▸ AIM: Write out every line from the one containing "Image resolution: width=950" down to the one containing "Looking at the screenshot, I should [67, 275].", keeping each line unchanged and including both end lines.

▸ ENTRIES SHOWN:
--
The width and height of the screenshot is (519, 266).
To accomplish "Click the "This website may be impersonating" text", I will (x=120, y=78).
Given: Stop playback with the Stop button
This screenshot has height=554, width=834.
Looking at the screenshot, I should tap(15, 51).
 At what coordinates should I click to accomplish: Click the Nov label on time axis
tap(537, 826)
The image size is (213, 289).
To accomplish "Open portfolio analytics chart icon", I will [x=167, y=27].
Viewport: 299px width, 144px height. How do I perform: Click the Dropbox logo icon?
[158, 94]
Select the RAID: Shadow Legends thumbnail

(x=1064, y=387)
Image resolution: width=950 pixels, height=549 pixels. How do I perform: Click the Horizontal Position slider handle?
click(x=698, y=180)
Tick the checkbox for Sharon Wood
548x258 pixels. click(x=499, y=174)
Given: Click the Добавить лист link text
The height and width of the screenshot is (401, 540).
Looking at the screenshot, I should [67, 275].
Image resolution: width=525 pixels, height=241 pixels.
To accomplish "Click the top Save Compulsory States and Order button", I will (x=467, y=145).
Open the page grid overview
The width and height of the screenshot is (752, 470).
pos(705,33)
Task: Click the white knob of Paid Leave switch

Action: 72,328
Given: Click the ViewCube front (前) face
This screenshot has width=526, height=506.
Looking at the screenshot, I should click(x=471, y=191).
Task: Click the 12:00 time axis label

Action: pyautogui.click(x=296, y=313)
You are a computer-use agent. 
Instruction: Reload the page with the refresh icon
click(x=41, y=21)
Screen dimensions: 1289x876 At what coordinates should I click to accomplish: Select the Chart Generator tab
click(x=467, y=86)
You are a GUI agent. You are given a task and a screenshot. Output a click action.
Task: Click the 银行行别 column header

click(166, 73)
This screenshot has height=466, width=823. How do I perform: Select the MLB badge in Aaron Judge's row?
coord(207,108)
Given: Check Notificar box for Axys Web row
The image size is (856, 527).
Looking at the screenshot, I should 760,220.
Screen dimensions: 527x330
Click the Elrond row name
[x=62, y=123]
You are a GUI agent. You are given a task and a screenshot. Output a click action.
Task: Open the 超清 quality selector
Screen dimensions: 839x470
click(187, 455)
--
▸ ANSWER FOR THE TASK:
Image resolution: width=950 pixels, height=549 pixels. How do I perform: Click the Horizontal Position slider handle?
click(x=698, y=180)
Tick the checkbox for Sharon Wood
548x258 pixels. click(x=499, y=174)
Given: Click the Добавить лист link text
The height and width of the screenshot is (401, 540).
Looking at the screenshot, I should [67, 275].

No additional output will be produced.